PROBLEM REQUIREMENTS. Of all the lines in the entries below, give again exactly those starting at the line containing "This screenshot has height=396, width=477." and ending at the line containing "You are a computer-use agent. Screen dimensions: 407x293", both ends included, and no others.

THE RECORDS.
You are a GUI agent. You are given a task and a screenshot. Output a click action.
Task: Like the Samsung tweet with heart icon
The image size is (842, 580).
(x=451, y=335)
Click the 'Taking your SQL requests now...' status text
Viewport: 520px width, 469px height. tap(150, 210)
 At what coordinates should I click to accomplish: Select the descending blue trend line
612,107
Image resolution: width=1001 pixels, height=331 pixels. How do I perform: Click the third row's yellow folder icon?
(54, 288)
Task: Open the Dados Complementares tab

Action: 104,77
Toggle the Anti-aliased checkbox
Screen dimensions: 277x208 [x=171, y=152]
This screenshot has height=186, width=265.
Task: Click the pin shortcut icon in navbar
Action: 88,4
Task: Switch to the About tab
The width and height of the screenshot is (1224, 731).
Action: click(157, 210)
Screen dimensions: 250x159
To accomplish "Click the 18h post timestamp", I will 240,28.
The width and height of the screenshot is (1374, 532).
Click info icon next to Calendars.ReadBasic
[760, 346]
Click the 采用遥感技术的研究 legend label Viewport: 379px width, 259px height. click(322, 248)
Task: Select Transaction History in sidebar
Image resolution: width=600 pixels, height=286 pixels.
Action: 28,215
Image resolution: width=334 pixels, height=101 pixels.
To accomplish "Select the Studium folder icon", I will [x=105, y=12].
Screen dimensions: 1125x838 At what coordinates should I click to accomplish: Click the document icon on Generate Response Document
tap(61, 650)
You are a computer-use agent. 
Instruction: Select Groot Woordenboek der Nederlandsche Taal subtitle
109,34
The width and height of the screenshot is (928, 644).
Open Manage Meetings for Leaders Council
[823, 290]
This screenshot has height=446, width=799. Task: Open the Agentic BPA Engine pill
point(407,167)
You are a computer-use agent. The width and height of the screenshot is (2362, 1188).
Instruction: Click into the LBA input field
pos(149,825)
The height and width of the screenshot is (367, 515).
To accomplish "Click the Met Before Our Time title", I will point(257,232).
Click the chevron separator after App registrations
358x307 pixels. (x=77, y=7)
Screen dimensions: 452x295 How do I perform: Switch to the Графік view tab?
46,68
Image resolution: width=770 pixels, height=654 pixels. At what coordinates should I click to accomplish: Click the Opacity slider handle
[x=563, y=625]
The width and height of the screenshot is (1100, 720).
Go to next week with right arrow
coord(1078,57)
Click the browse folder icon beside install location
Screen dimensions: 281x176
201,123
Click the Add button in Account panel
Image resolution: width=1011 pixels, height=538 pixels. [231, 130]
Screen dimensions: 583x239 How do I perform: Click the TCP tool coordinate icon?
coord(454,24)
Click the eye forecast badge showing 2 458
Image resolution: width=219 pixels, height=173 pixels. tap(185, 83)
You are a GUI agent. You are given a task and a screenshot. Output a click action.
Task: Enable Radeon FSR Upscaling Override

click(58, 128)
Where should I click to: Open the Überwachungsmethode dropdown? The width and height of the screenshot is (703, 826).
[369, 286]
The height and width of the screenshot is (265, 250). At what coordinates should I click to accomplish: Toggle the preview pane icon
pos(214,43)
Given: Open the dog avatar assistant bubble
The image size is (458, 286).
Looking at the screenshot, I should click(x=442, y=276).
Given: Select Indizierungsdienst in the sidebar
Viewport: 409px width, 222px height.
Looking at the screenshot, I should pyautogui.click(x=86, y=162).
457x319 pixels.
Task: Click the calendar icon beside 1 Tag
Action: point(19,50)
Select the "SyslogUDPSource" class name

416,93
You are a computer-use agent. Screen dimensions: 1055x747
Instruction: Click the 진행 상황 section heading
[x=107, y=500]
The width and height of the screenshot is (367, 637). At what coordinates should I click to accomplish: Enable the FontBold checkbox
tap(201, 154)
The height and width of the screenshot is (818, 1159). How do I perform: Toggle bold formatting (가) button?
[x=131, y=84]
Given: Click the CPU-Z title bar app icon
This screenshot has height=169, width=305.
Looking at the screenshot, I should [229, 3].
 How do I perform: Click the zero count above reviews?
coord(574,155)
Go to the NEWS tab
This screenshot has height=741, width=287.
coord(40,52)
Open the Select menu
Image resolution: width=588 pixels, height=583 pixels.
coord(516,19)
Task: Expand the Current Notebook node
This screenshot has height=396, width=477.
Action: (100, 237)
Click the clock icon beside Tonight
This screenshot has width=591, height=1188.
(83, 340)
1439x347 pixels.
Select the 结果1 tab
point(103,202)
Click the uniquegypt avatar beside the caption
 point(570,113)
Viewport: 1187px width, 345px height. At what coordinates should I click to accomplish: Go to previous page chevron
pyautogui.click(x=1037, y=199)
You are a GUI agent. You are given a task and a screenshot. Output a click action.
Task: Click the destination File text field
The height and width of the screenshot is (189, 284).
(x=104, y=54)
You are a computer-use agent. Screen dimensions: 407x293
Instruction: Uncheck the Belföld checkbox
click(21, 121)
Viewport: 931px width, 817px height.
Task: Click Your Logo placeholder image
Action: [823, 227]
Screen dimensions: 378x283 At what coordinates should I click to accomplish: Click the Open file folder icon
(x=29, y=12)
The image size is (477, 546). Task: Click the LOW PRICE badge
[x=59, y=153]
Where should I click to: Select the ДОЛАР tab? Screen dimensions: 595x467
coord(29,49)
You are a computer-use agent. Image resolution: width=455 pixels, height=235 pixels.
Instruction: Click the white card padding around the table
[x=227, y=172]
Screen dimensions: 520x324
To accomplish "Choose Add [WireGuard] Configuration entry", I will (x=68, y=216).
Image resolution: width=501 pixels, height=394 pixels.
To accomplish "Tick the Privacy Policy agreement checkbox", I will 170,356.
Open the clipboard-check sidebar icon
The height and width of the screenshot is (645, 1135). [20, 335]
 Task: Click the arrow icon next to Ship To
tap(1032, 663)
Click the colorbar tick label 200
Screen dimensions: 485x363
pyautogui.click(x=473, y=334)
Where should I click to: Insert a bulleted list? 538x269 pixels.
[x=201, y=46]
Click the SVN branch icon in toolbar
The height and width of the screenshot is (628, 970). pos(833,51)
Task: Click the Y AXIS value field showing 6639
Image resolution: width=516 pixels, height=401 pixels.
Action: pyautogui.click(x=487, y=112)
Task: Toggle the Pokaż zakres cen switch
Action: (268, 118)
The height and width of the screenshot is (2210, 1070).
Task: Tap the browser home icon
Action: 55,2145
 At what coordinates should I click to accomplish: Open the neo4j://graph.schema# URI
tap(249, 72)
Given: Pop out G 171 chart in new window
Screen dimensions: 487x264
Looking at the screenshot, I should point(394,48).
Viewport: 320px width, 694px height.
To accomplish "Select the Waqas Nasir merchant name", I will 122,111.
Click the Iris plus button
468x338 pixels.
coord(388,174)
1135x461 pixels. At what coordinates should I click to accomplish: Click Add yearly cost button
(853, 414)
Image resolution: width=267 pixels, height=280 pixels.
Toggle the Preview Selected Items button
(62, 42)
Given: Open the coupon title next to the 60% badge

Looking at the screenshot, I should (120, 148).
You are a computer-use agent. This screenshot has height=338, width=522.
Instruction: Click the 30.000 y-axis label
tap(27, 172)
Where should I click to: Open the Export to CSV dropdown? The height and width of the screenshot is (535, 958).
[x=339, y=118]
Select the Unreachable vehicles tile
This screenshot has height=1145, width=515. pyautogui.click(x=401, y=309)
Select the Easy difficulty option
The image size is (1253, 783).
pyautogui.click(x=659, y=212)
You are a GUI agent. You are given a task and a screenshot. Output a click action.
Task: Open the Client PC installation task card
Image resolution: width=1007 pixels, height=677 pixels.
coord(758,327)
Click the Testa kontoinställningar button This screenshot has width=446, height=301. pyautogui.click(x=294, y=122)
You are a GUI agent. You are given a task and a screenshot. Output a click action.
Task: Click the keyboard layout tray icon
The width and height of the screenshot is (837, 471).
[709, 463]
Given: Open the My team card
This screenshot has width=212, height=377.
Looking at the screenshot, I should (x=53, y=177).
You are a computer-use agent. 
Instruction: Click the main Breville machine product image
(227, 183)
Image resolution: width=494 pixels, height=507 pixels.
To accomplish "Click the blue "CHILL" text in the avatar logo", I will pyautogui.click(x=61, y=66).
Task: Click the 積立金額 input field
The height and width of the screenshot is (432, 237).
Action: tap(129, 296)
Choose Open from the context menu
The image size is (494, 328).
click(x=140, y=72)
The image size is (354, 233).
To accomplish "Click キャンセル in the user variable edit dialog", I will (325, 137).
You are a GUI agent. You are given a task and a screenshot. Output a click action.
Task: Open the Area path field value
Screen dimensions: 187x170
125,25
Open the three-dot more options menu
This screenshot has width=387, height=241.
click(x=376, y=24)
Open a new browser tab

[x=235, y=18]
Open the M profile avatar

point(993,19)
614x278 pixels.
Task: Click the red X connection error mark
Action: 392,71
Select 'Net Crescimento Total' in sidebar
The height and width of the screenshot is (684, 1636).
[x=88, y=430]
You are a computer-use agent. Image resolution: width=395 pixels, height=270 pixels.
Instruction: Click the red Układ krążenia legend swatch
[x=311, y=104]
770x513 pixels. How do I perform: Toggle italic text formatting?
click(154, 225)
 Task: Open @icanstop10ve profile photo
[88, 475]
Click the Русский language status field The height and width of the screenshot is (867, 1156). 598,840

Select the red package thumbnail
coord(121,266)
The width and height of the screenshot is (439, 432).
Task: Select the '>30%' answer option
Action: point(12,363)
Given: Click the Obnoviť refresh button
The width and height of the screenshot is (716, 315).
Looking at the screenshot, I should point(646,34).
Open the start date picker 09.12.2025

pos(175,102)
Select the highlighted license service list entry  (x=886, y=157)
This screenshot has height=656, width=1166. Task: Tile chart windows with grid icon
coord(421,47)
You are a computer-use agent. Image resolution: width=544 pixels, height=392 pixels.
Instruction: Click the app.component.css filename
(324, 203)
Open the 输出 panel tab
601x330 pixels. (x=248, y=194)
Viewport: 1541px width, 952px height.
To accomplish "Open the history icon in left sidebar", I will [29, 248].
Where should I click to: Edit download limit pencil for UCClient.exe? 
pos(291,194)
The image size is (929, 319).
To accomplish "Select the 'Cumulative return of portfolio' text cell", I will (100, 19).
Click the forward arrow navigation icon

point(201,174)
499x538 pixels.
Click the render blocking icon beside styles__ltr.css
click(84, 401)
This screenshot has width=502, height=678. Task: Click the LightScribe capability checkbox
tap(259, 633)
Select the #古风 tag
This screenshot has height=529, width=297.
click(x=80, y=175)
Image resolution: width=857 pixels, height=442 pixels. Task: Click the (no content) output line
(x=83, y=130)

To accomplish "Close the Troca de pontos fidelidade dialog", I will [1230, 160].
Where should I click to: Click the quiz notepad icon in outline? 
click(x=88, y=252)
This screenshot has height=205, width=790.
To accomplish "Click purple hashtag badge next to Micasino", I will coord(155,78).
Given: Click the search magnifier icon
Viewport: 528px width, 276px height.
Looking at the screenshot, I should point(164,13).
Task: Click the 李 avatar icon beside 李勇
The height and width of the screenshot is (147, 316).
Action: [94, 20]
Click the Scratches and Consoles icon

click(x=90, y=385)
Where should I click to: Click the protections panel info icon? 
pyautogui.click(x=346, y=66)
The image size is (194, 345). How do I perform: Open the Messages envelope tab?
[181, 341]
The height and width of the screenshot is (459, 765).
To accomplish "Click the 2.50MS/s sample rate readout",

ANSWER TO THIS TASK.
This screenshot has height=396, width=477.
Action: (100, 237)
Click the clock icon beside Tonight
This screenshot has width=591, height=1188.
(83, 340)
1439x347 pixels.
Select the 结果1 tab
point(103,202)
Click the uniquegypt avatar beside the caption
 point(570,113)
Viewport: 1187px width, 345px height. At what coordinates should I click to accomplish: Go to previous page chevron
pyautogui.click(x=1037, y=199)
You are a GUI agent. You are given a task and a screenshot. Output a click action.
Task: Click the destination File text field
The height and width of the screenshot is (189, 284).
(x=104, y=54)
You are a computer-use agent. Screen dimensions: 407x293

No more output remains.